**TRY IT:** Every record below is to be repeated exactly, with the pictures left out.

++++ TASK INPUT ++++

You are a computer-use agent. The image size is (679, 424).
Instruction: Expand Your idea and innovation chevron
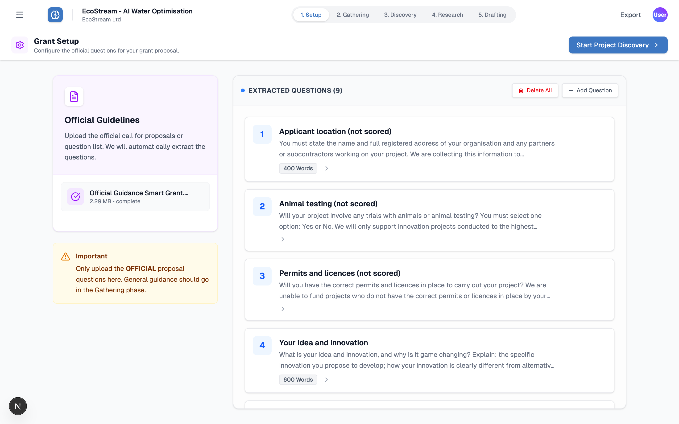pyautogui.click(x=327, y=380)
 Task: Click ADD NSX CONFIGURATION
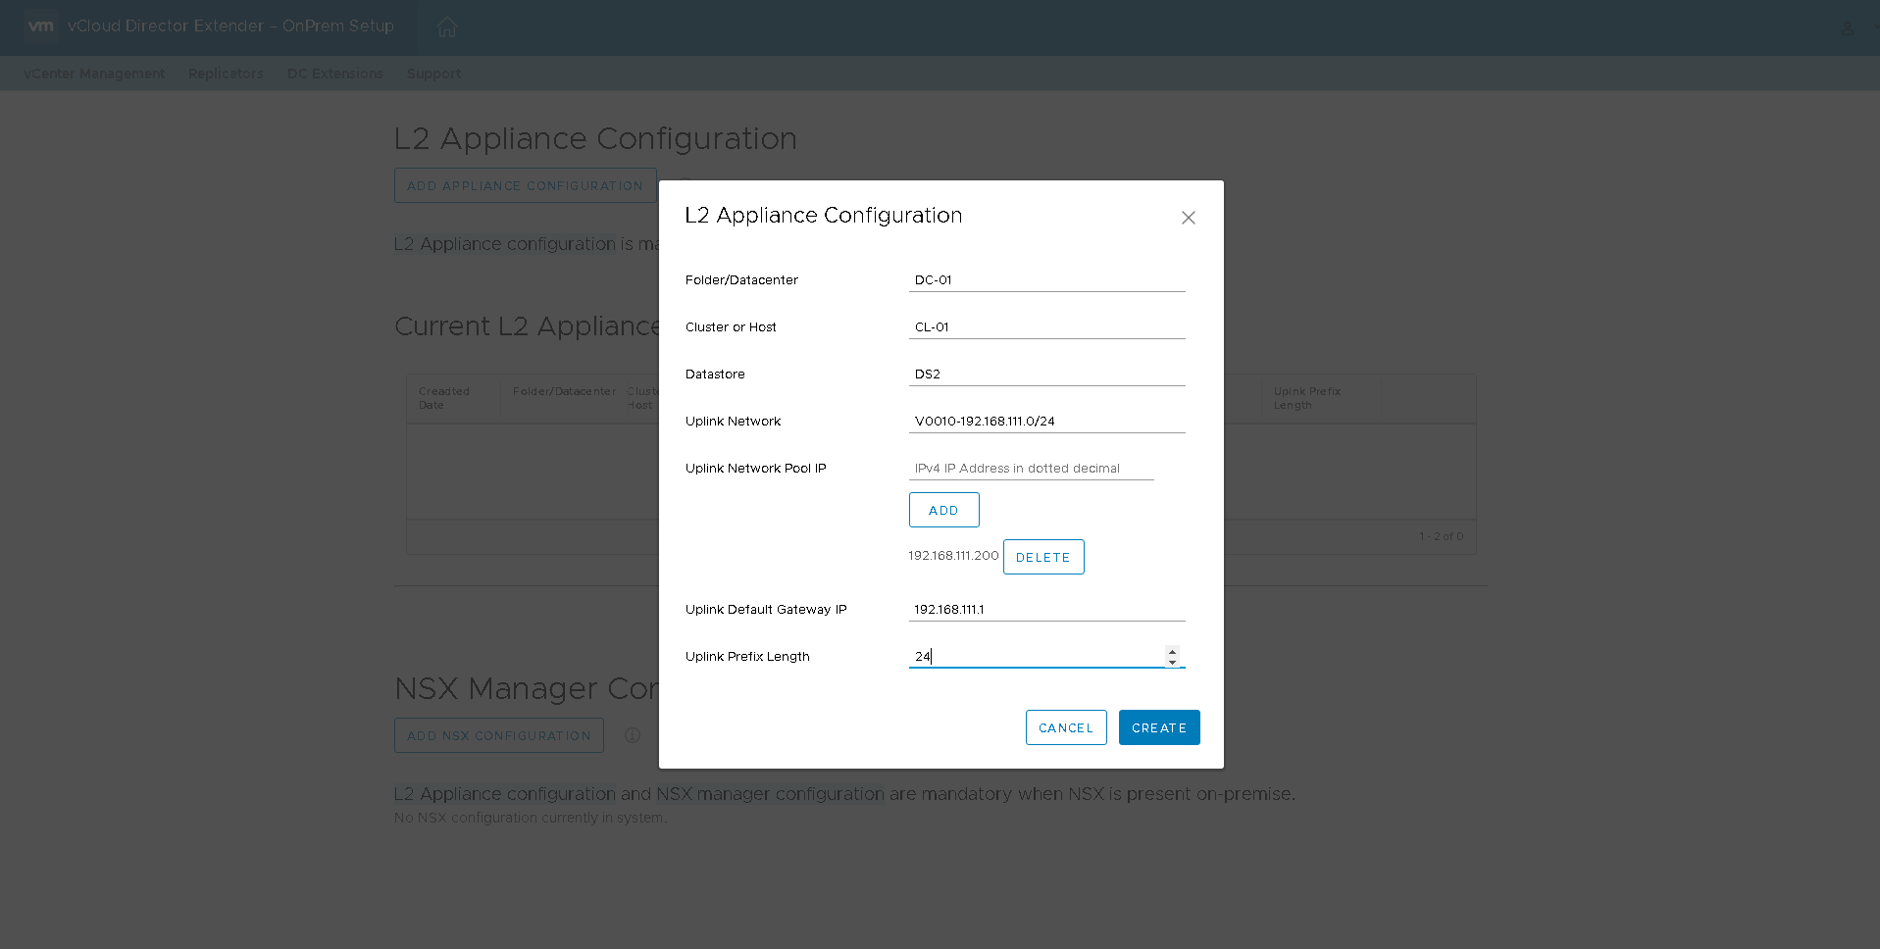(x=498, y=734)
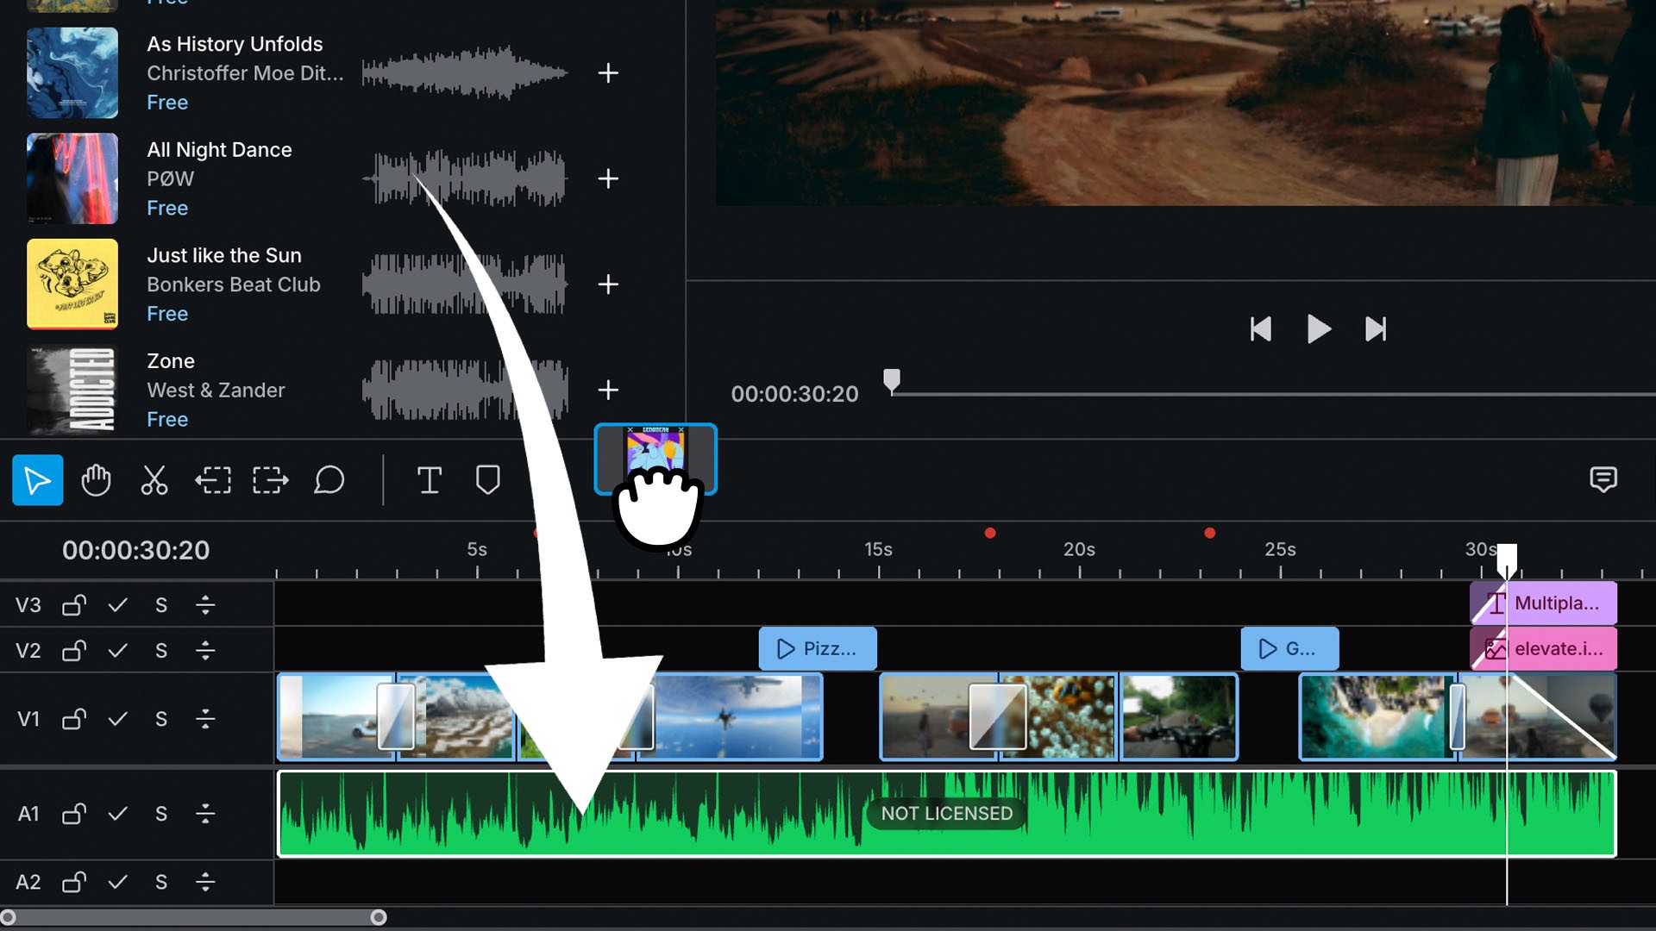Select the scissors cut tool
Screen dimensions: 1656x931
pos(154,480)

++++

**RESPONSE AREA:**
You are a computer-use agent. The image size is (679, 424).
Instruction: Expand Your idea and innovation chevron
pyautogui.click(x=327, y=380)
 Task: Click ADD NSX CONFIGURATION
(x=498, y=734)
Select the scissors cut tool
Screen dimensions: 1656x931
pos(154,480)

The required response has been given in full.